Preeclampsia is associated with a deficiency of lipoxin A4, an endogenous anti-inflammatory mediator.

OBJECTIVE: To test whether lipoxin A4 (LXA4) deficiency results in preeclampsia. DESIGN: Prospective experimental study. SETTING: Patient and animal research facilities. ANIMAL(S): Sprague-Dawley rats. INTERVENTION(S): We measured LXA4 and its biosynthetic enzymes, blocked the LXA4 signaling pathway, treated experimental rats with preeclampsia with LXA4, and detected inflammatory factors, FPR2/ALX, and 11ß-HSD2 to systematically test whether lack of LXA4 results in preeclampsia. MAIN OUTCOME MEASURE(S): We measured serum levels of LXA4 and inflammatory factors using enzyme-linked immunosorbent assay; detected LXA4 biosynthetic enzymes, inflammatory factors, FPR2/ALX, and 11ß-HSD2 mRNA expression using reverse transcriptase-polymerase chain reaction (RT-PCR) and real-time RT-PCR; and localized protein expression using immunohistochemistry. RESULT(S): FPR2/ALX and LXA4 and its biosynthetic enzymes were found to be decreased in women with preeclampsia. Replenishing LXA4 improved the symptoms of lipopolysaccharide-induced rats with preeclampsia, while blocking LXA4 signaling resulted in preeclampsia. LXA4 significantly reduced interleukin-6 (IL-6), tumor necrosis factor-α, and IFN-γ but increased IL-10, LXA4 up-regulated 11ß-HSD2. CONCLUSION(S): A deficiency of LXA4 may result in preeclampsia, which might be ascribed to a reduction in inflammation response, oxidative stress, and regulation of 11ß-HSD2.

Lipoxin A4: The double-edge sword in mice pregnancy.

PROBLEM: To evaluate the role for LXA4 in the pregnancy. METHOD OF STUDY: We detected the changes of LXA4 and LXA4 biosynthetic enzymes in the mice's pregnancy, blocked LXA4 signaling pathway, managed LXA4 level, and treated LPS-induced mouse abortion model to systematically determine how LXA4 impact pregnancy.
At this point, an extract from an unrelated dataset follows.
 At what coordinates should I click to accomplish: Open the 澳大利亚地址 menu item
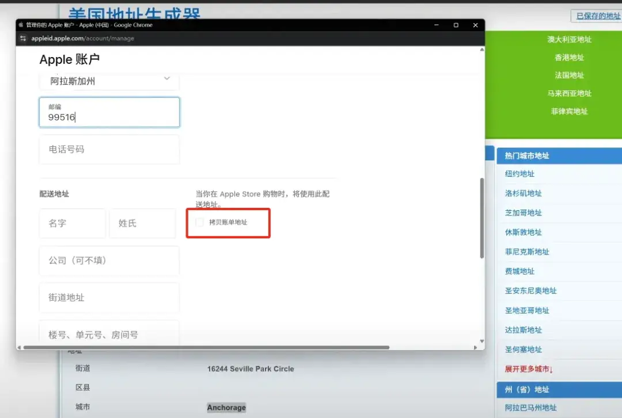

RESULTS: The concentrations of LXA4 in serum and uterus were lowest on Days 4.5 of pregnancy and in labor as compared to Day 12.5 of pregnancy (270.2 ± 33.2, 277.5 ± 23.7 versus 457.1 ± 40.9 pg/mL). Inhibition of the LXA4 signaling pathway did not affect pregnancy during the peri-implantation period of pregnancy, but induced abortion when administered after implantation of blastocysts. High levels of LXA4 interfered with implantation, but protected mice from aborting in response to LPS. CONCLUSION: LXA4 might be involved in the process of pregnancy, and LXA4 might act as the double-edge sword in pregnancy: the anti-implantation effect in the stage of peri-implantation and the anti-abortion affect after blastocyst implantation.